The meticulous attention to construction detail required by modern work is informed by years of experience of hands-on construction and collaborative working relationships with some of the region’s most respected builders. From this full and constant emersion in the ‘culture’ of construction arises a comfort with all aspects of working with builders and contractors in the role of Architect and designer. Practical realism and informed consensus building balances requirement and rigour to bring out the best in people and what best suites the client’s needs and budget.
Greenways Studio Integrated Arts works in parallel with the Architectural practice and evolved from the desire to make practical aspects of the studio’s projects that require specialized building and sculptural techniques and make their integration accessible and cost effective to clients. Working primarily in mosaic tile, brick, concrete and steel, supported by an extensive background in hands-on design/build, this work is realized through the synthesis of classical, analog methodologies with modern, digital, visualization and fabrication techniques.
The linguist Lera Boroditsky, in ‘How Language Shapes Thought’, discusses how, in learning a different language, one creates for oneself a new and greater soul. This is a wonderful analogy for why we strive to be architecturally multi-lingual, drawing inspiration from the many and diverse branches and offshoots of what is called ‘Modern’ in architecture, urbanism, and art, the spirit of our west coast counter culture and owner/builder tradition; as well as aspects of the vernacular, indigenous architecture and life ways experienced in travel around the world.
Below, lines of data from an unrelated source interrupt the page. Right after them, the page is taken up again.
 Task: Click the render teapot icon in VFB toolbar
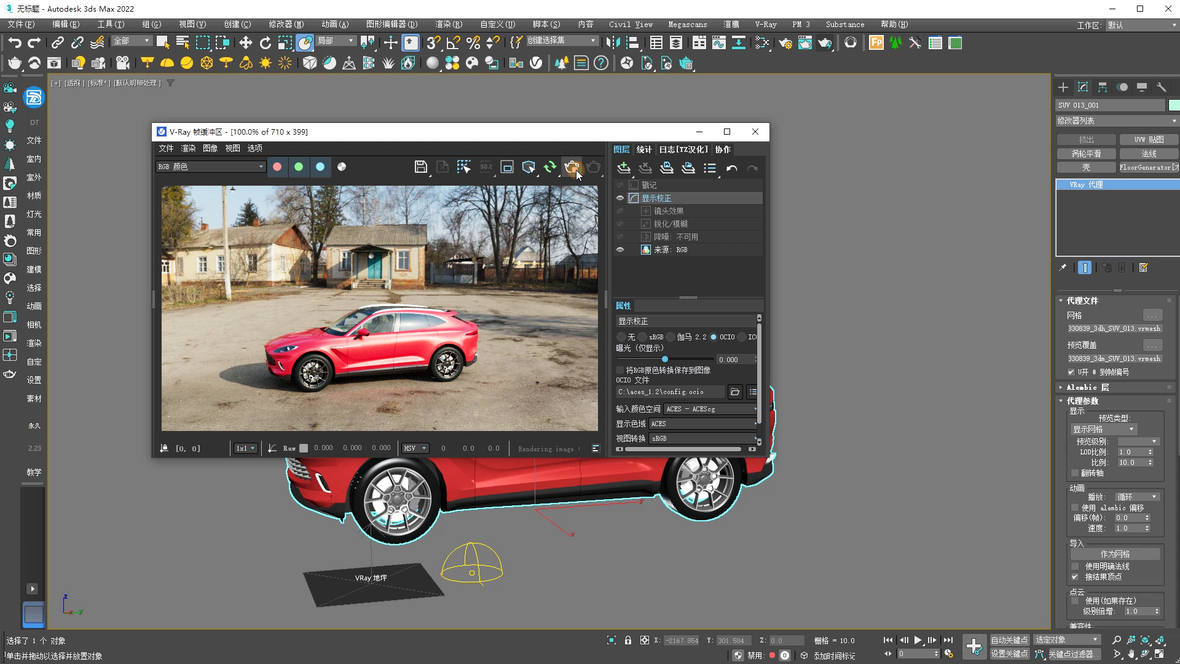572,167
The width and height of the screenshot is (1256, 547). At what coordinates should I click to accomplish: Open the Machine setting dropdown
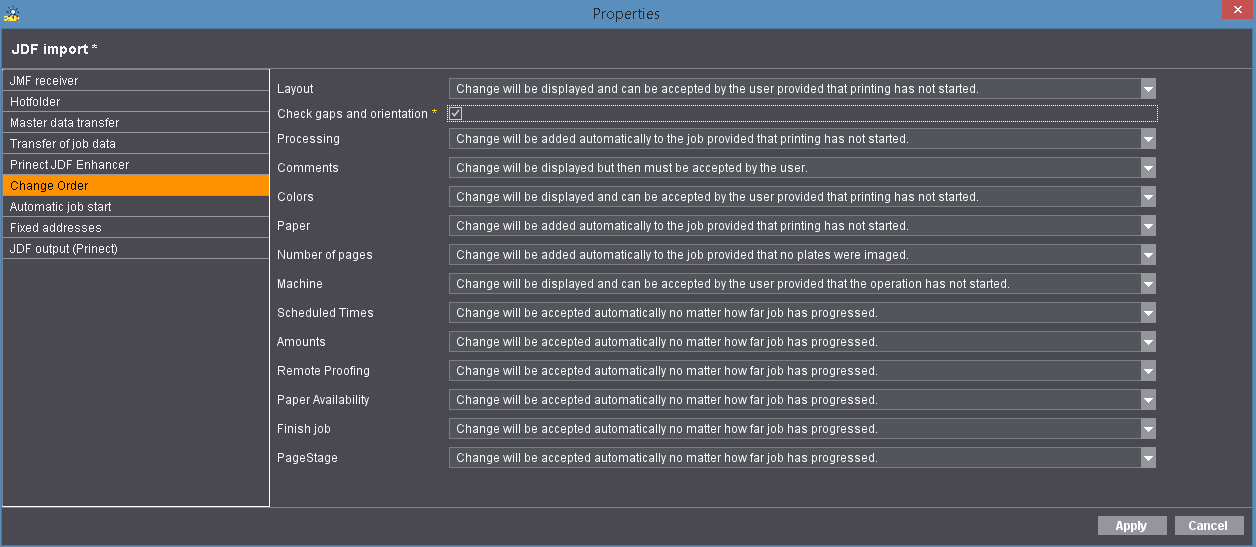click(x=1148, y=284)
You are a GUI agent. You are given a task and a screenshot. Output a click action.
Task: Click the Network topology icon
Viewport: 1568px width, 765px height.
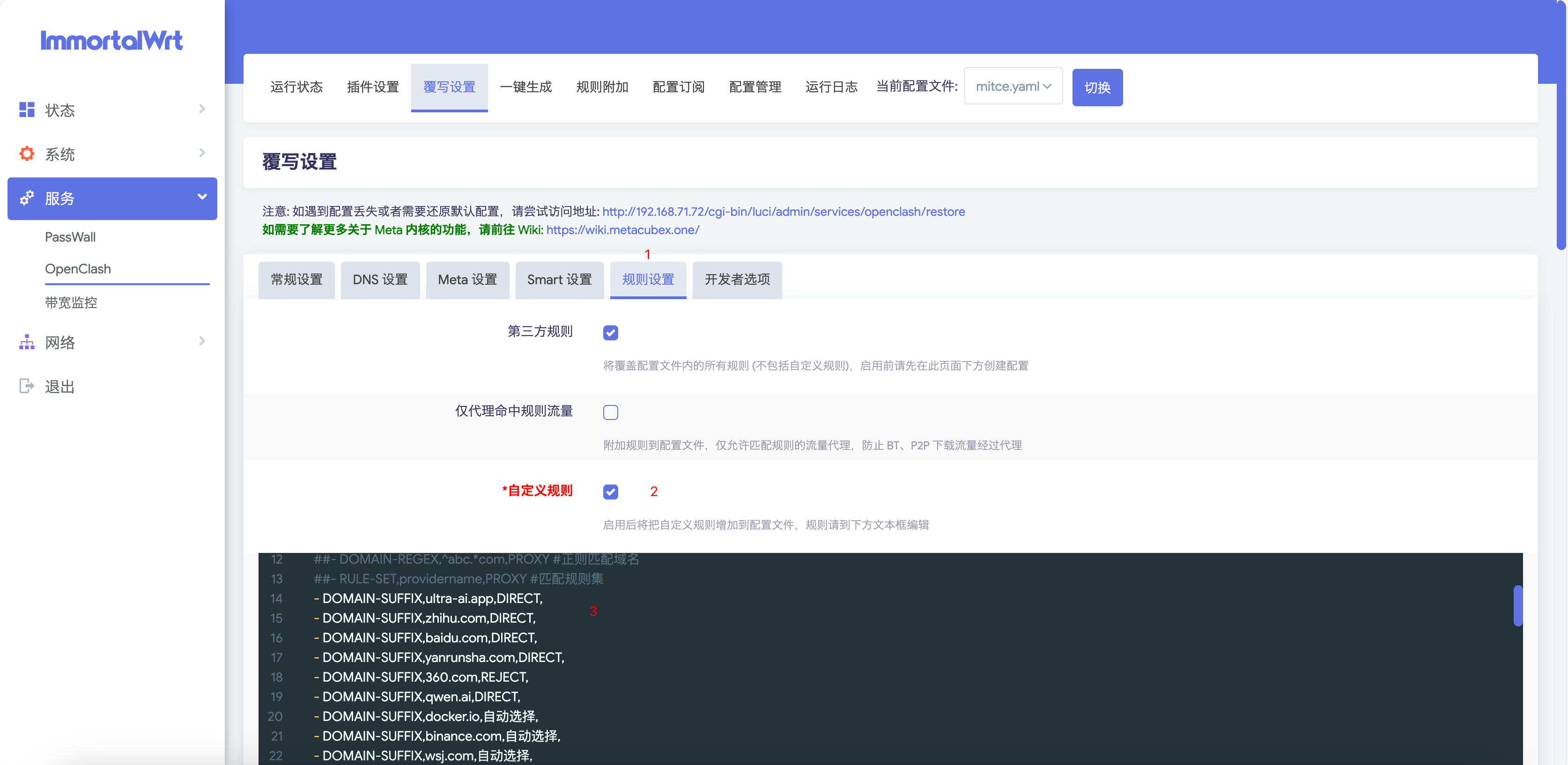[x=27, y=342]
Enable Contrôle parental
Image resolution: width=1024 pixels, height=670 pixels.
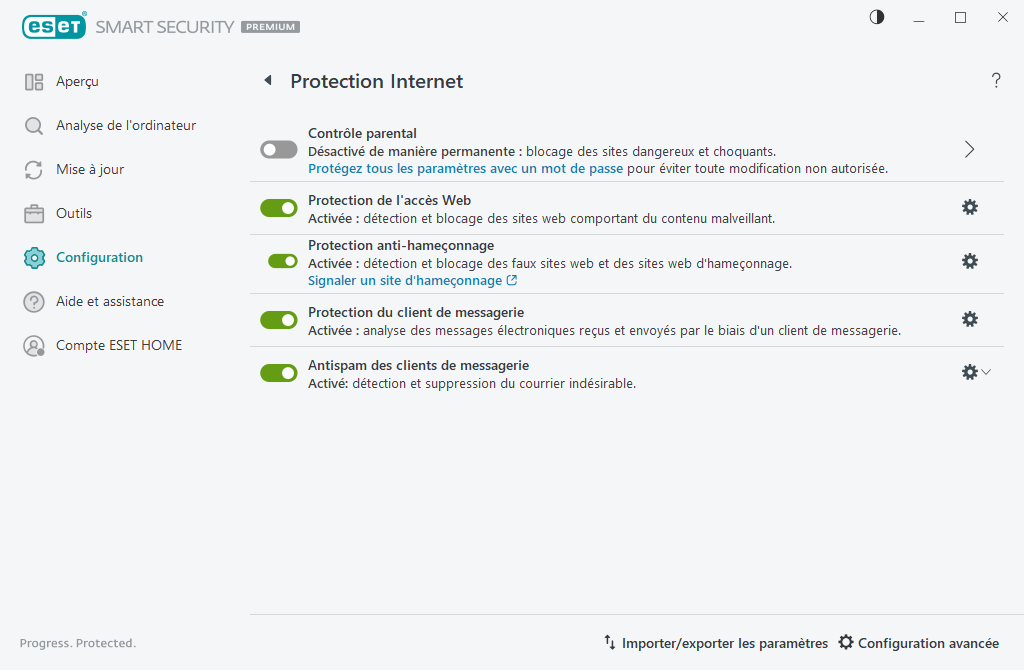point(278,149)
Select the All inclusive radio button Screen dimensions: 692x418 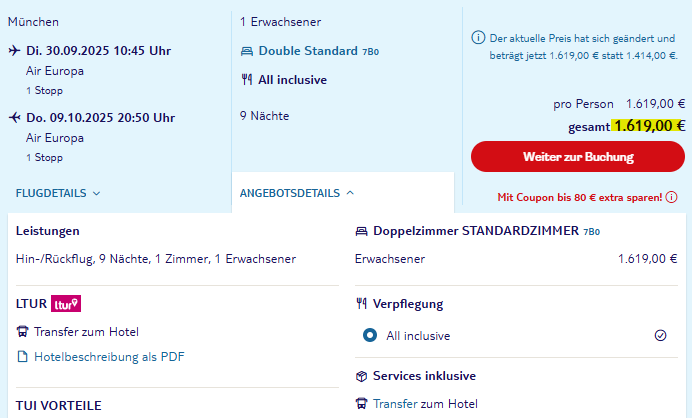pos(370,335)
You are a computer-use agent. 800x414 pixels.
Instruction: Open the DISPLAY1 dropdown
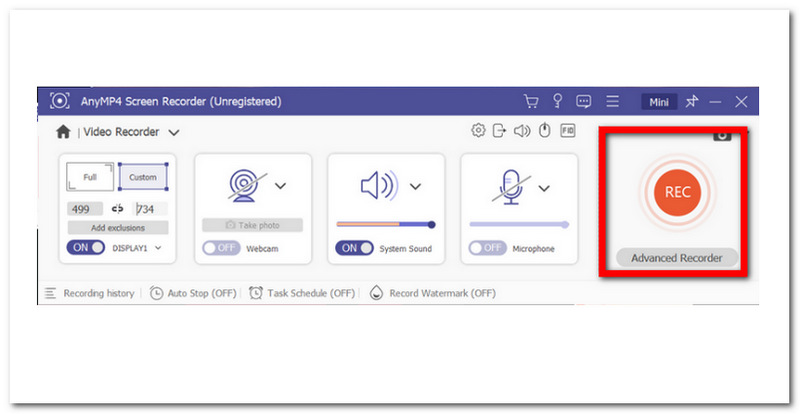click(x=158, y=248)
In the 21st century, we look to embrace an idea of ‘Many Moderns’. The word ‘Modern’ itself, to us, is more about a way of thinking, an intention, and the substance of a thing than a superficial image, a new gadget, or a theoretical pose. One’s roots can be something to thoughtfully and intentionally build upon, evolve, and progress from rather than reflexively reject or neglect in the name of an abstract idea of ’Progress’.